Unfathomable from her perspective. But it’s a thing Pākehā can be nervous of, right? That we look like we’re dropping in a bit of te reo to earn a Good Girl Biscuit, for approval from “woke” friends, to make ourselves look… superior somehow?
This “virtue signal” jibe does two things – it crushingly assumes your motives are selfish and then has a chilling effect – which is it’s goal. People who describe embracing te reo Māori as “virtue signalling” would prefer less of it, and they’re hoping to put you off.
It’s hard to defend yourself without looking like you’re doubling down on the signalling of your virtue. But here goes.
I made a decision ten years ago that the first words I spoke at an event would be in te reo Māori. I did it for my mother-in-law, Kiritapu (Kitty) Wilson who died in 2014. Nanny Kitty was, like many of her generation, beaten at school for speaking her reo. Her grandchildren and children are reclaiming it, but that is a hard road of rupture and repair.
A few months after Kitty died, around the time of my first mokopuna’s first birthday, I asked Jennifer Te Atamira Ward-Lealand – much-respected Pākehā from my creative rōpū, fluent in te reo - to help me create a mihi to welcome guests, thank mana whenua, and acknowledge leaders.
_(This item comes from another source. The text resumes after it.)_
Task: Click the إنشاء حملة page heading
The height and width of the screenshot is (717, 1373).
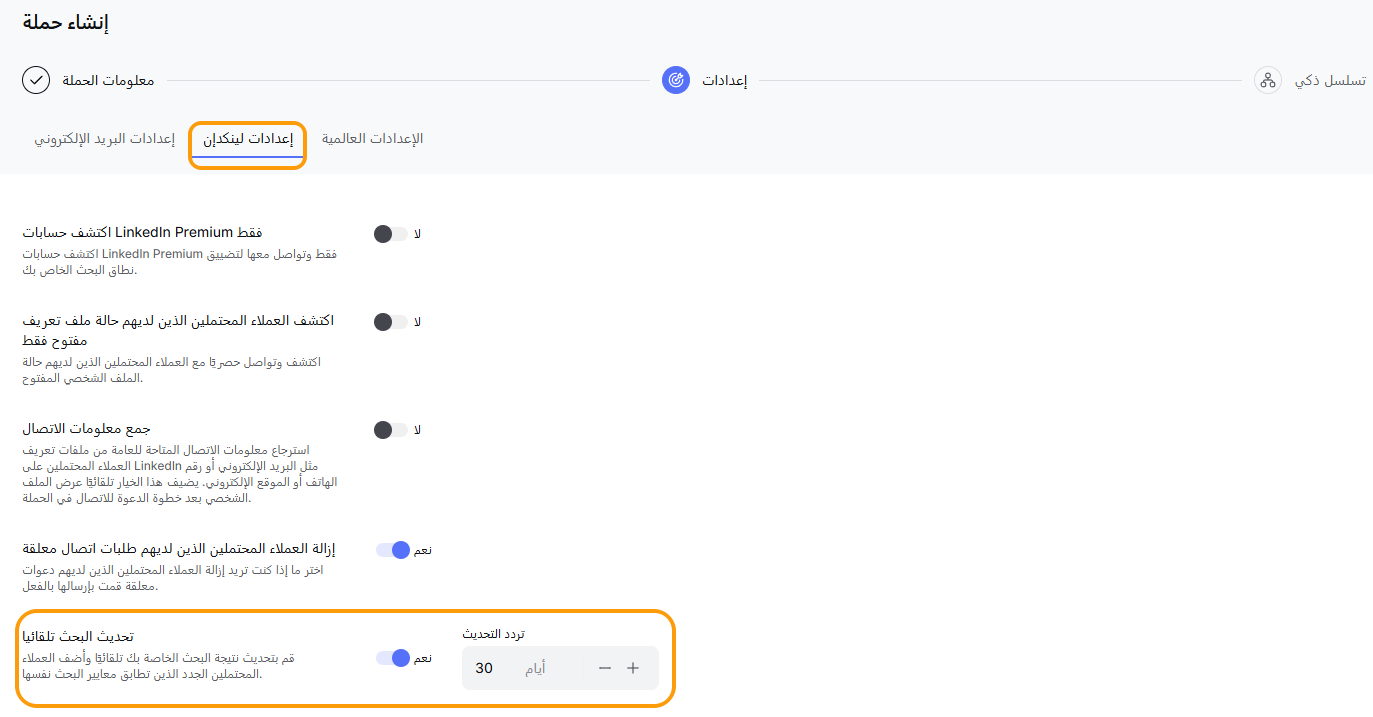Action: pos(65,23)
Each time I speak these words, I am nervous but oddly calm. I’m nervous because I don’t want to get it wrong, look stupid, or offend anyone.
And I am calm because I do it for Kitty, bringing her memory into these fancy rooms to show her that her reo belongs there. Because there can be no place that it doesn’t belong.
Lots of us feel uncomfortable about meeting words we don’t know, and get anxious about getting stuff wrong. I lean into Te Aka Māori Dictionary, a terrific free app which gets a constant workout on my phone for translations and pronunciation guides for words and phrases I’m unsure of, and listen hard to other people.
So I will do what my daughter tells me and use the kupu Māori I have and keep adding more.
Also, I mentioned to Holly someone told me incorporating words from another language into your conversation is “appropriation” and we laughed quite hard. We have no idea what they say when they want to order sushi at the café after ballet.